Sharing/Access information
Further data from the proteomics experiment are available on the PRIDE database at https:/doi.org/10.6019/PXD046217.
Raw FastQ files used for ancestry inference are available in the SRA archive under BioProjects PRJNA744894, PRJNA746324, PRJNA610049, PRJNA361133, and PRJNA745218.
Please contact the corresponding authors on the associated manuscript for any clarification or help with data sharing!
Code/Software
Code specifically associated with the manuscript can be found at https://github.com/Schumerlab/mitonuc_DMI and scripts more generally used by the authors for processing ancestryinfer files can be found at https://github.com/Schumerlab/Lab_shared_scripts.
Methods
This project was based genomic DNA samples collected from live fish in Hidalgo, Mexico and lab populations in Stanford, California, followed by low-coverage sequencing and local ancestry inference using an HMM-based approach. The resulting ancestry information was used for QTL and admixture mapping to identify mito-nuclear associations, and estimation of selection on particular genotype combinations. We also genotyped embryos dissected from in utero after performing developmental staging, respirometry measurements, and morphometrics.
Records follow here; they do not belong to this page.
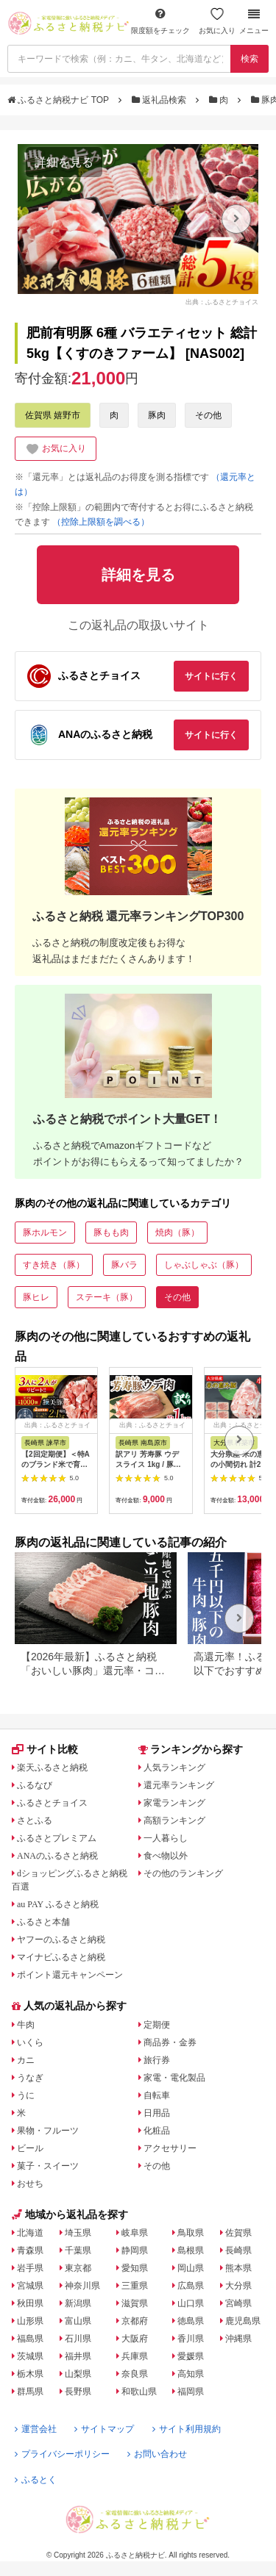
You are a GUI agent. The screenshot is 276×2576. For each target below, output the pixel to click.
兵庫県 (134, 2356)
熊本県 (238, 2268)
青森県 (30, 2250)
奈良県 (134, 2373)
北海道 (30, 2232)
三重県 (134, 2285)
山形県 (30, 2321)
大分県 (238, 2285)
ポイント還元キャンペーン (70, 1974)
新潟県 (78, 2303)
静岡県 (134, 2250)
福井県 (78, 2356)
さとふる (34, 1820)
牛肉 (26, 2024)
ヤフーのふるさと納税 (61, 1939)
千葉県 (78, 2250)
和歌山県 (139, 2391)
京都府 (134, 2321)
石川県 (78, 2338)
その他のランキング (183, 1873)
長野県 (78, 2391)
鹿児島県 (243, 2321)
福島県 (30, 2338)
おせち (30, 2183)
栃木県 (30, 2373)
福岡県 (190, 2391)
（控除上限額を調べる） (100, 522)
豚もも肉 (111, 1232)
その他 (208, 415)
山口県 (190, 2303)
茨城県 (30, 2356)
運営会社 (36, 2429)
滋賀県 (134, 2303)
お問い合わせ (157, 2454)
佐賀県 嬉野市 (52, 415)
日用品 (157, 2113)
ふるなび (34, 1785)
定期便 (157, 2024)
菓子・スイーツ (48, 2165)
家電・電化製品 (174, 2077)
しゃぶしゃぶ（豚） (204, 1265)
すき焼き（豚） (54, 1265)
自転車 (157, 2095)
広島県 (190, 2285)
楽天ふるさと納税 (52, 1767)
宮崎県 (238, 2303)
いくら (30, 2042)
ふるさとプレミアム (56, 1838)
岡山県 (190, 2268)
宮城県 (30, 2285)
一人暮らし (166, 1838)
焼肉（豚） (177, 1232)
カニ (26, 2060)
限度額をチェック (160, 21)
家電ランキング (174, 1802)
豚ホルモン (45, 1232)
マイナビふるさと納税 (61, 1957)
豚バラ (124, 1265)
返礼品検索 (160, 100)
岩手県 (30, 2268)
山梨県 (78, 2373)
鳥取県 (190, 2232)
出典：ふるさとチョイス (221, 302)
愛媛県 (190, 2356)
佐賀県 (238, 2232)
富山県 (78, 2321)
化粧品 (157, 2130)
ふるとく (36, 2480)
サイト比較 (45, 1749)
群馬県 (30, 2391)
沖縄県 (238, 2338)
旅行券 (157, 2060)
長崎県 (238, 2250)
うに (26, 2095)
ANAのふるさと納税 (57, 1855)
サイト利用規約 (186, 2429)
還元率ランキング (179, 1785)
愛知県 (134, 2268)
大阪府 (134, 2338)
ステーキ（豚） (107, 1297)
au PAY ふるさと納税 (58, 1904)
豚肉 (157, 415)
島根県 (190, 2250)
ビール (30, 2148)
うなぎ (30, 2077)
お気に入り (217, 21)
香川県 (190, 2338)
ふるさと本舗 (43, 1921)
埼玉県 (78, 2232)
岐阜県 (134, 2232)
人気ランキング (174, 1767)
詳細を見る (64, 162)
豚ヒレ (36, 1297)
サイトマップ (104, 2429)
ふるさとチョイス (52, 1802)
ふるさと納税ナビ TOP (59, 100)
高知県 (190, 2373)
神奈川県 (82, 2285)
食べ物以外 (166, 1855)
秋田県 (30, 2303)
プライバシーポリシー (62, 2454)
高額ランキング (174, 1820)
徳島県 (190, 2321)
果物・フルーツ (48, 2130)
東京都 (78, 2268)
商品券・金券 (170, 2042)
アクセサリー (170, 2148)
We isolated mitochondria from adult heterozygotes, then used these samples to perform respirometry using an Oroboros O2K respirometer, and a Parallel Reaction Monitoring proteomics experiment. Using inferred protein sequences from the relevant species, we performed in silico modeling in RaptorX and MODELLER of Complex I genes of interest, analyses of evolutionary rates using codeml, and tested for historical introgression using a combination of phylogentics on PacBio mitochondrial genomes and simulations of ILS vs. gene flow. Further details are available in the online-only methods and supplemental information of the associated manuscript.